Editor’s comments:- it’s certainly the highest density server acceleration SSD I’m aware of. But you should be aware that the internal flash is MLC (and not SLC) which is a bird of a different feather. The memory type wasn’t stated in the original text of the press release.

A company spokesperson assured me that WhipTail manages the write cycle to ensure that the MLC disks last a minimum of 7 years when under load.

Other competing 2U SSDs in this capacity range include:- the RamSan-620 a 5TB SLC flash SSD from Texas Memory Systems and the Violin 1010 a 4TB SLC flash SSD from Violin Memory.

In October 2009 – WhipTail Technologies became the 1st SSD appliance company to market integrated in-line deduplication. WhipTail announced it will ship its newly renamed Racerunner (6TB) NAS SSDs with Exar’s Hifn BitWackr deduplication and compression solution in Q4 2009. Racerunner has demonstrated deduplication performance in excess of 1Gbps.

In February 2010 – StorageSearch.com published a new directory on the subject of – Solid State Storage Backup (S3B).

In March 2010 – WhipTail Technologies announced a Europe wide distribution and support agreement with Consolidate IT.

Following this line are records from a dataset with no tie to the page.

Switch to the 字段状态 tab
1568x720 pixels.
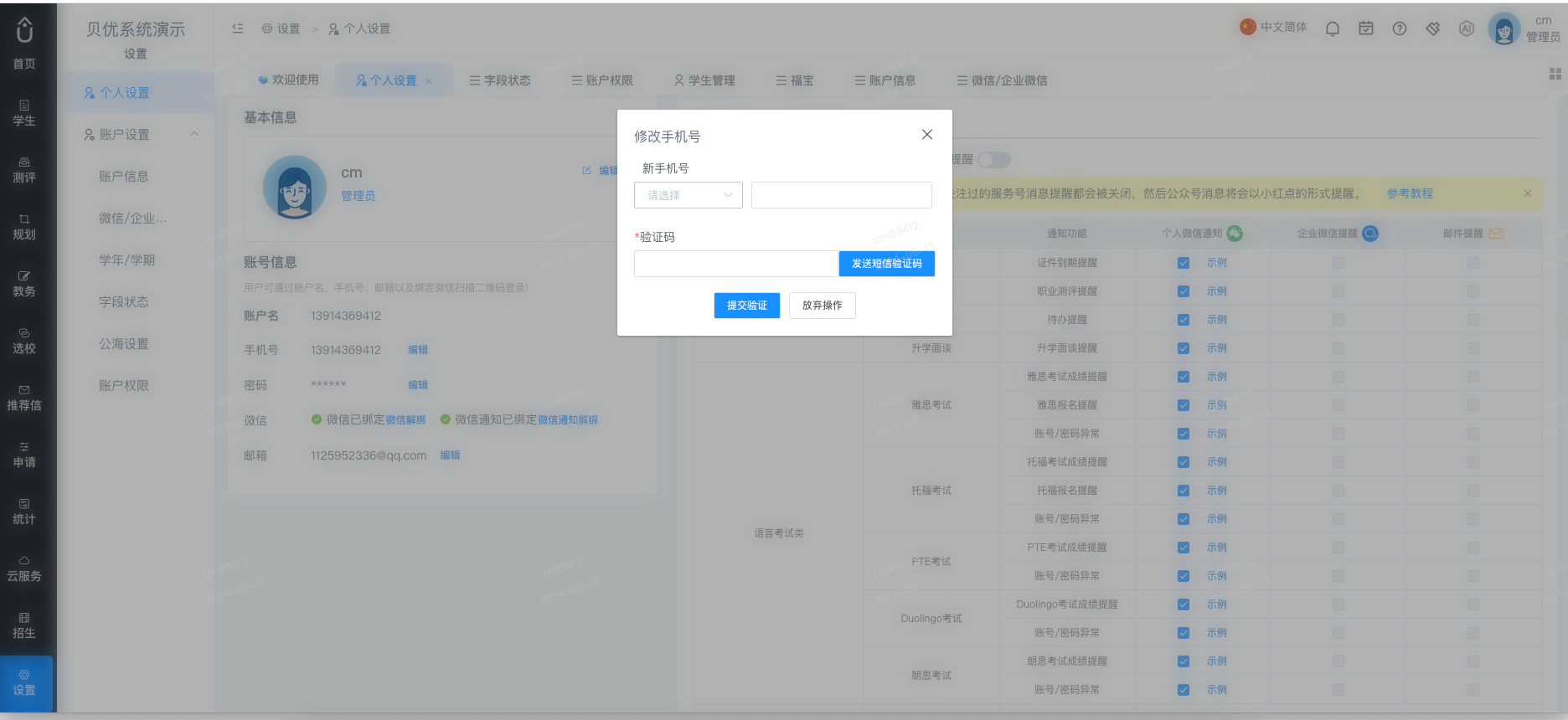click(500, 80)
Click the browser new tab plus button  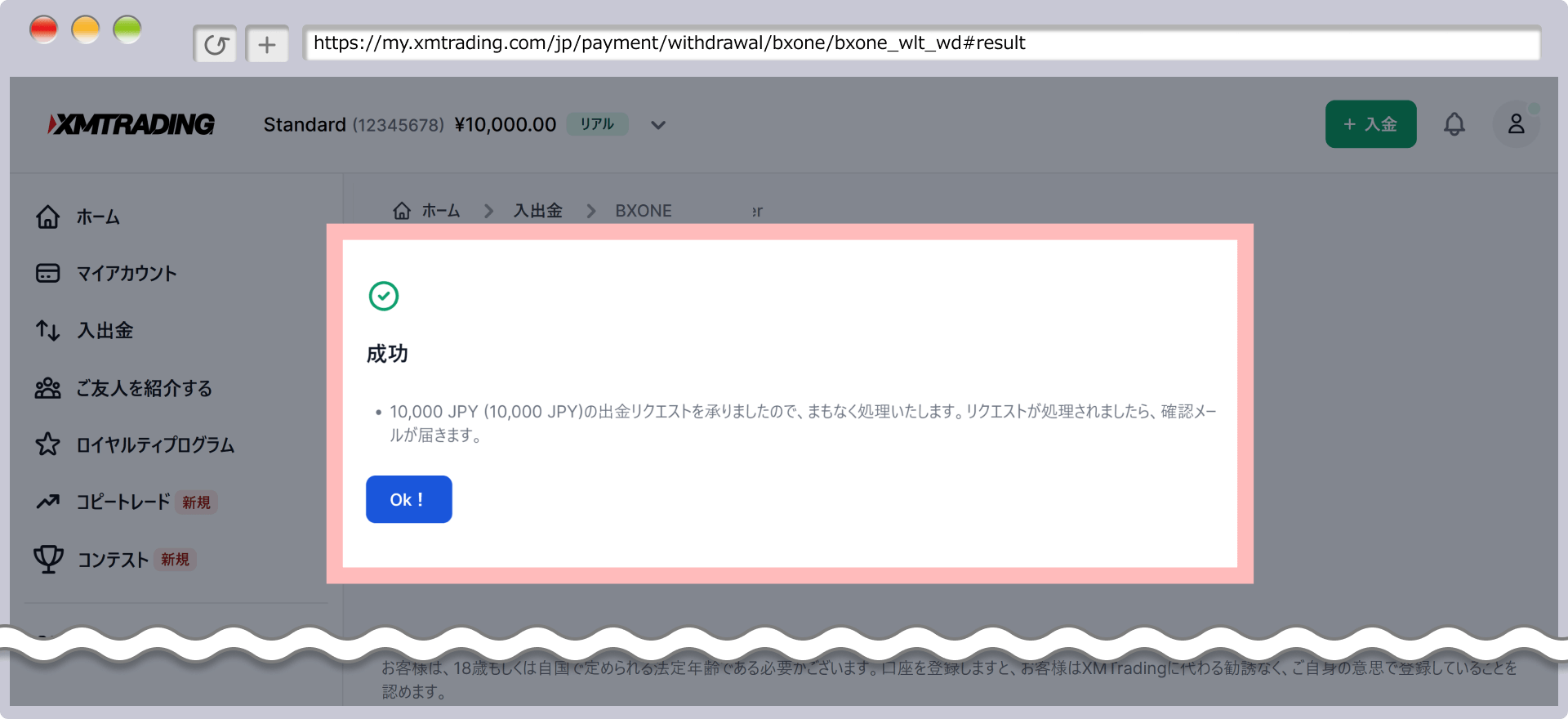267,44

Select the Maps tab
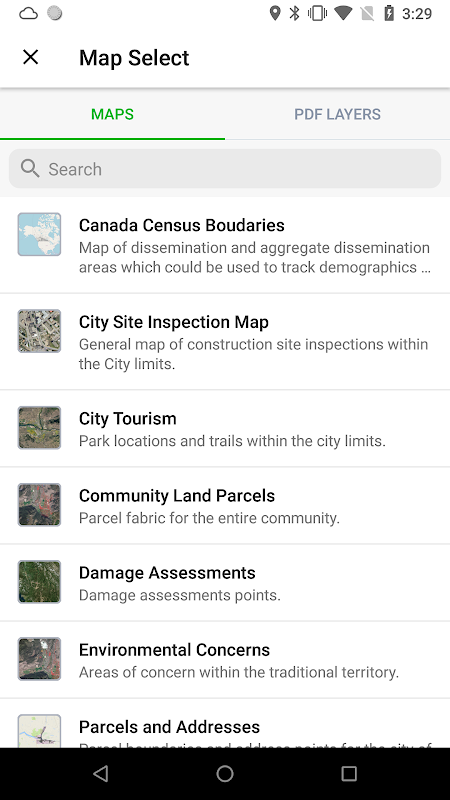click(112, 114)
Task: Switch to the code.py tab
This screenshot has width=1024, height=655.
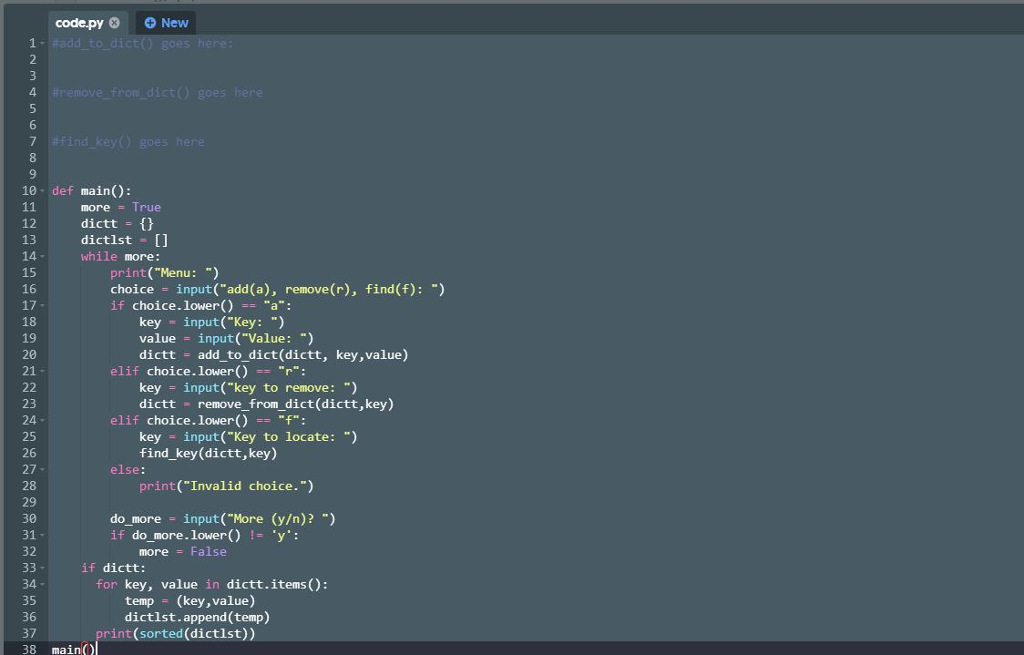Action: (x=80, y=20)
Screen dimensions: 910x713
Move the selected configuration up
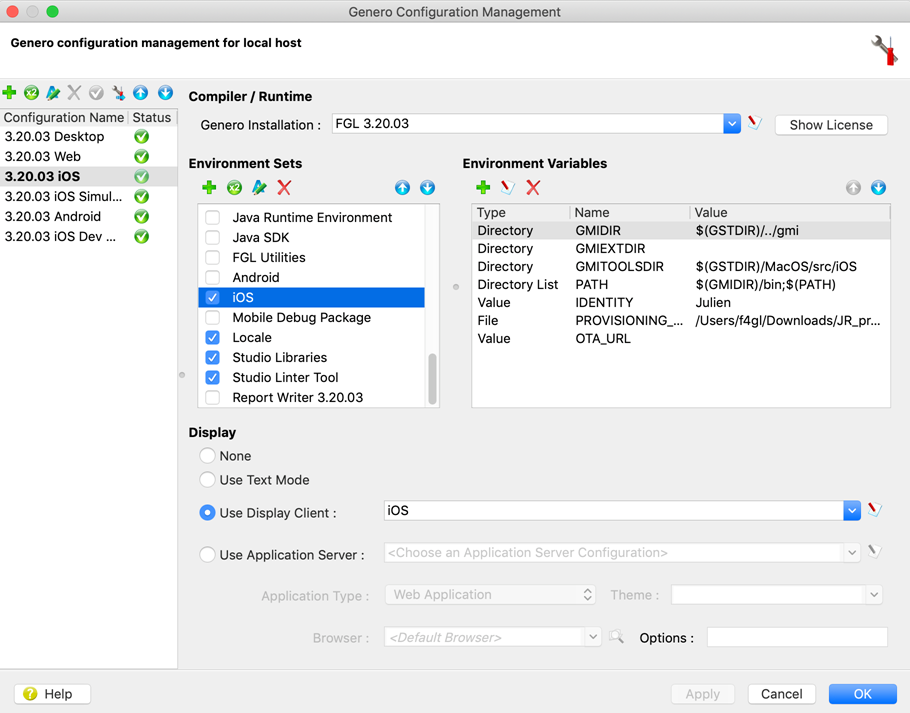[140, 92]
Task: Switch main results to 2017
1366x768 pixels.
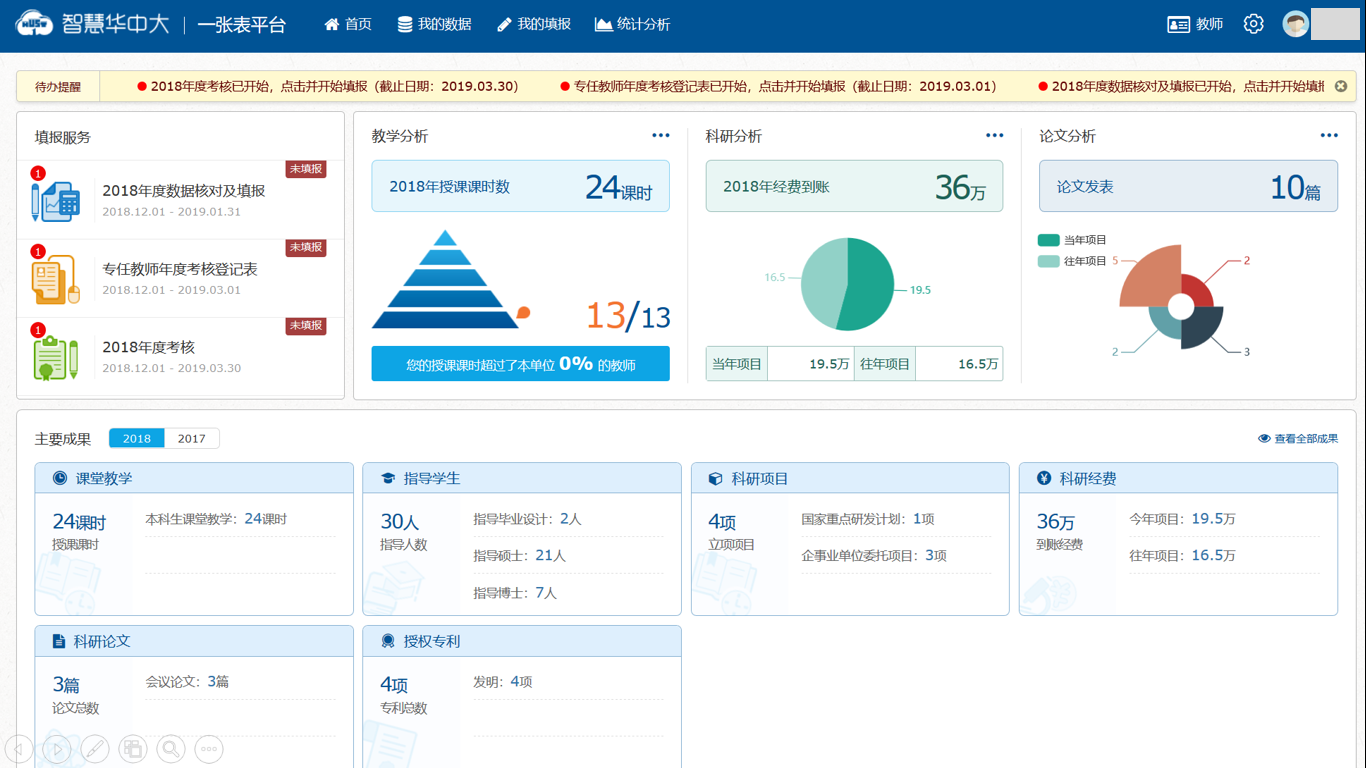Action: (x=191, y=439)
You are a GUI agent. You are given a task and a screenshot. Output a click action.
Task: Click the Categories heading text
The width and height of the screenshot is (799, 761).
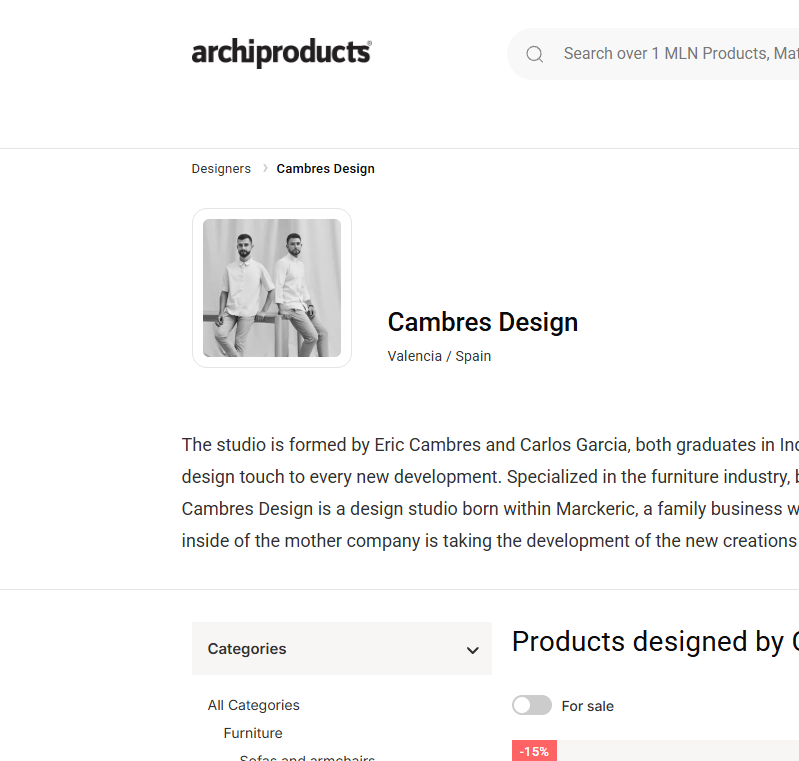[247, 649]
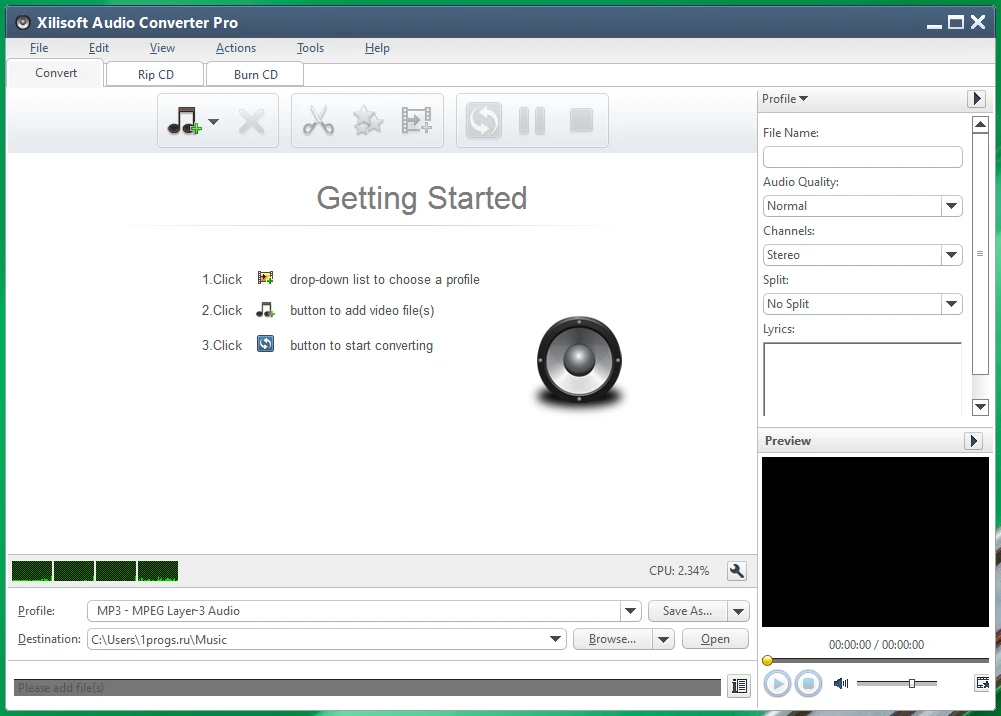1001x716 pixels.
Task: Switch to the Rip CD tab
Action: pos(155,75)
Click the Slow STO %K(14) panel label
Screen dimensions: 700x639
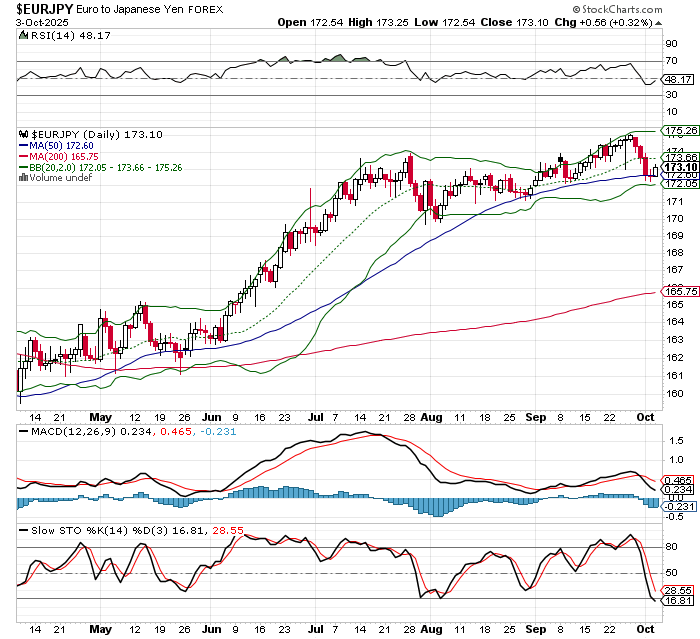click(68, 528)
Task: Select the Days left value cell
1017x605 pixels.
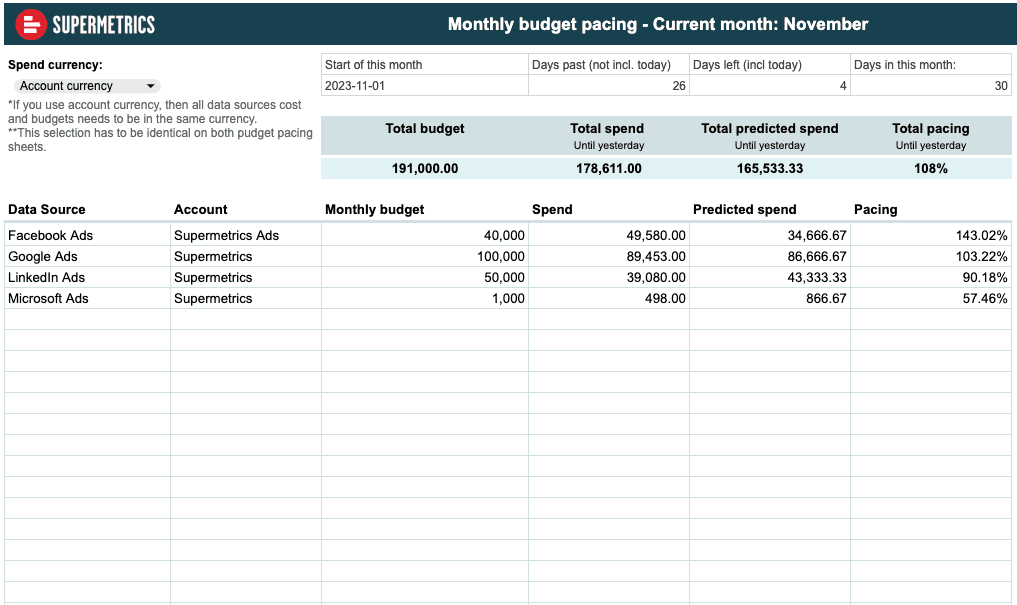Action: [769, 86]
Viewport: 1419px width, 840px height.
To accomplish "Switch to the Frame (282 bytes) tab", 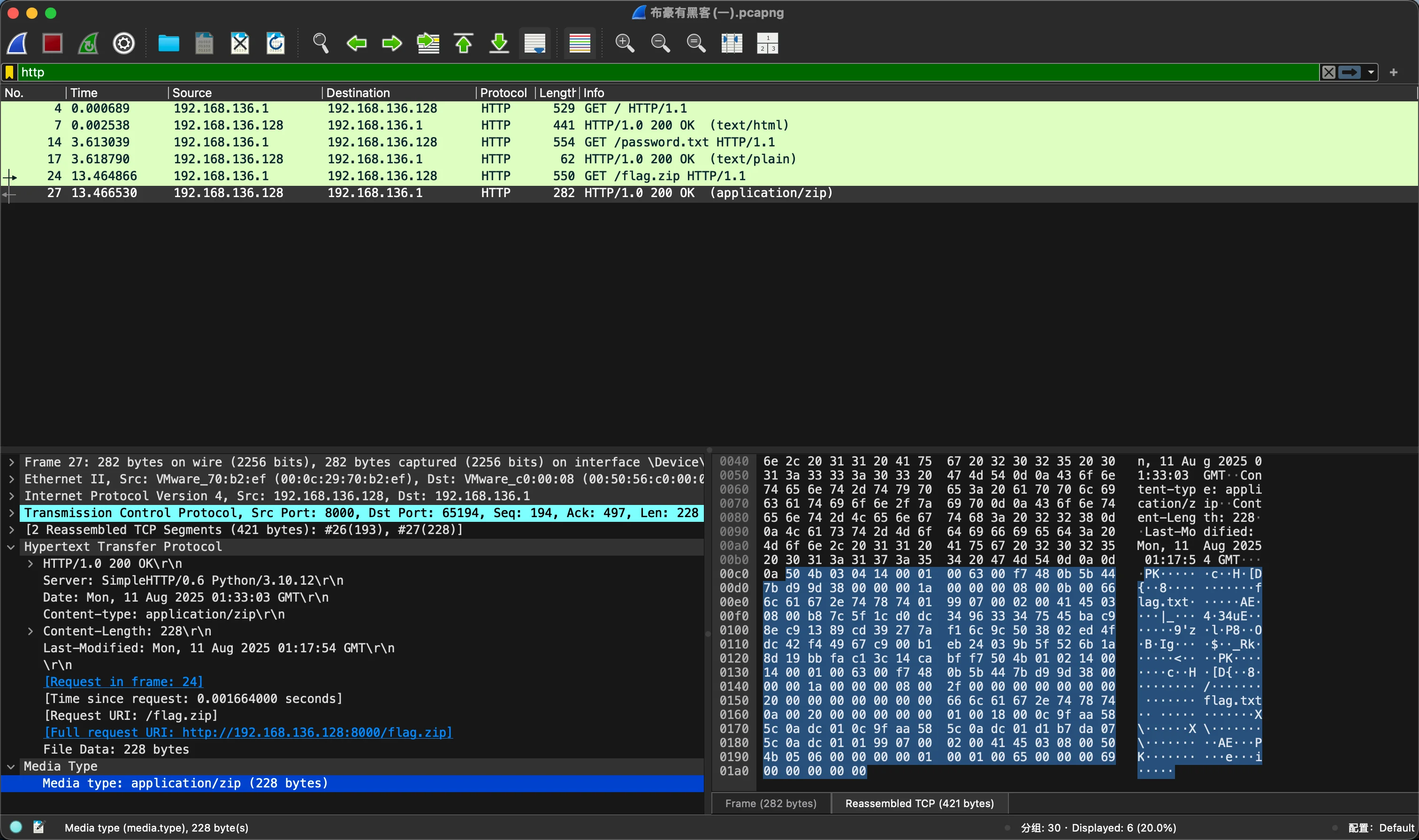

In April 2010 – WhipTail Technologies published a white paper which discusses how SSD acceleration can economically close the scaling performance gap which comes from virtual desktops and compares the SSD vs HDD array costs for a 5,000 virtual user system.

Although there’s nothing in this article which introduces new SSD acceleration architectural concepts – the 13 page document is a clearly written modern introduction to anyone interested in learning about how SAN centric SSDs can accelerate common applications. …read the article (pdf)

In August 2010 – in an effort to improve its prospects in the datacenter WhipTail Technologies announced a new name for its NAS SSDs – Datacenter XLR8r instead of Racerunner – and also unveiled HA options which involve dual failover systems. The little lizardy creatures are still on WhipTail ‘s site. Serious SSD buyers aren’t scared by animal brands.

In September 2010 – WhipTail Tech’s CTO, James Candelaria shared his SSD Bookmarks with readers of StorageSearch.com.

In August 2011 – Enterprise Strategy Group published a test report on WhipTail Technologies’ 2U iSCSI SSD appliance in a simulated 300 desktop VMware / W7 environment. Applications ran glitch free – even when a flash drive was removed.

In January 2012 – WhipTail announced it has secured a Series B funding round led by RRE Ventures, with Ignition Partners and Spring Mountain Capital also participating.